EXERCISE REQUIREMENTS:
Reproduce every line that appears below, precisely and completely.

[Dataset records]
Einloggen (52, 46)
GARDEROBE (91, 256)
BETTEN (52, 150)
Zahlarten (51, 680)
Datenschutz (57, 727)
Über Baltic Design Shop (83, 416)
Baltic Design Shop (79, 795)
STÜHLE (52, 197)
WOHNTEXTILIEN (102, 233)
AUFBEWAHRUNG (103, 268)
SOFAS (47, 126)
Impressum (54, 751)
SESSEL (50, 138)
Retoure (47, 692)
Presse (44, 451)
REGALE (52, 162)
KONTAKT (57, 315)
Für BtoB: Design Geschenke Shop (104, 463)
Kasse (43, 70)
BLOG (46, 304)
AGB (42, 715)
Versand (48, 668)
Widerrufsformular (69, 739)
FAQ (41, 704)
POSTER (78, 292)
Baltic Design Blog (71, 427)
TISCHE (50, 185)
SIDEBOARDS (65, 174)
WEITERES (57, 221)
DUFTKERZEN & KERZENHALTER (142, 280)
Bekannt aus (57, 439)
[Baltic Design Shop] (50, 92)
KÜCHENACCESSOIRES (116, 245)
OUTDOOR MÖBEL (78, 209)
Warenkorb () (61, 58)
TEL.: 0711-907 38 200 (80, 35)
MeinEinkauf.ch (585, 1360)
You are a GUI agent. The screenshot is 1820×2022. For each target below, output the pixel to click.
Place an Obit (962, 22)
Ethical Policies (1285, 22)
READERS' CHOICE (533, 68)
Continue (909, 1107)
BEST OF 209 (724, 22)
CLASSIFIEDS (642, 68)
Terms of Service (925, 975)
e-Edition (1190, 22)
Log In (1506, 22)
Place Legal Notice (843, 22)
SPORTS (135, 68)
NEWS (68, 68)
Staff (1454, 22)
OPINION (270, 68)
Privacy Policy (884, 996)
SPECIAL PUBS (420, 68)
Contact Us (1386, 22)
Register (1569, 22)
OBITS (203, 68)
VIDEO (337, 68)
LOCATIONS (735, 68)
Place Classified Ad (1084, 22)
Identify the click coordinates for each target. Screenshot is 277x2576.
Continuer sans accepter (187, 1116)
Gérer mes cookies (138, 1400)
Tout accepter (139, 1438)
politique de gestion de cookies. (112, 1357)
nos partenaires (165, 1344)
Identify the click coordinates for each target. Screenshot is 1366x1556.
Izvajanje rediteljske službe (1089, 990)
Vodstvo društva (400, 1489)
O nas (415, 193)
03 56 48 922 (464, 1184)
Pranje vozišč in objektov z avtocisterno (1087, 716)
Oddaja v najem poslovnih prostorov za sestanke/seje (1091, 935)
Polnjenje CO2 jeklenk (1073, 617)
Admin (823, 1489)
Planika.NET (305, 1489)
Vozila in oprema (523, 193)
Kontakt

SOLUTION TO THIS EXERCISE:
Einloggen (52, 46)
GARDEROBE (91, 256)
BETTEN (52, 150)
Zahlarten (51, 680)
Datenschutz (57, 727)
Über Baltic Design Shop (83, 416)
Baltic Design Shop (79, 795)
STÜHLE (52, 197)
WOHNTEXTILIEN (102, 233)
AUFBEWAHRUNG (103, 268)
SOFAS (47, 126)
Impressum (54, 751)
SESSEL (50, 138)
Retoure (47, 692)
Presse (44, 451)
REGALE (52, 162)
KONTAKT (57, 315)
Für BtoB: Design Geschenke Shop (104, 463)
Kasse (43, 70)
BLOG (46, 304)
AGB (42, 715)
Versand (48, 668)
Widerrufsformular (69, 739)
FAQ (41, 704)
POSTER (78, 292)
Baltic Design Blog (71, 427)
TISCHE (50, 185)
SIDEBOARDS (65, 174)
WEITERES (57, 221)
DUFTKERZEN & KERZENHALTER (142, 280)
Bekannt aus (57, 439)
[Baltic Design Shop] (50, 92)
KÜCHENACCESSOIRES (116, 245)
OUTDOOR MÖBEL (78, 209)
Warenkorb () (61, 58)
TEL.: 0711-907 38 200 (80, 35)
MeinEinkauf.ch (585, 1360)
You are a GUI agent. The screenshot is 1820×2022. For each target below, output the pixel to click.
Place an Obit (962, 22)
Ethical Policies (1285, 22)
READERS' CHOICE (533, 68)
Continue (909, 1107)
BEST OF 209 (724, 22)
CLASSIFIEDS (642, 68)
Terms of Service (925, 975)
e-Edition (1190, 22)
Log In (1506, 22)
Place Legal Notice (843, 22)
SPORTS (135, 68)
NEWS (68, 68)
Staff (1454, 22)
OPINION (270, 68)
Privacy Policy (884, 996)
SPECIAL PUBS (420, 68)
Contact Us (1386, 22)
Register (1569, 22)
OBITS (203, 68)
VIDEO (337, 68)
LOCATIONS (735, 68)
Place Classified Ad (1084, 22)
Identify the click coordinates for each target. Screenshot is 277x2576.
Continuer sans accepter (187, 1116)
Gérer mes cookies (138, 1400)
Tout accepter (139, 1438)
politique de gestion de cookies. (112, 1357)
nos partenaires (165, 1344)
Identify the click coordinates for each target. Screenshot is 1366x1556.
Izvajanje rediteljske službe (1089, 990)
Vodstvo društva (400, 1489)
O nas (415, 193)
03 56 48 922 (464, 1184)
Pranje vozišč in objektov z avtocisterno (1087, 716)
Oddaja v najem poslovnih prostorov za sestanke/seje (1091, 935)
Polnjenje CO2 jeklenk (1073, 617)
Admin (823, 1489)
Planika.NET (305, 1489)
Vozila in oprema (523, 193)
Kontakt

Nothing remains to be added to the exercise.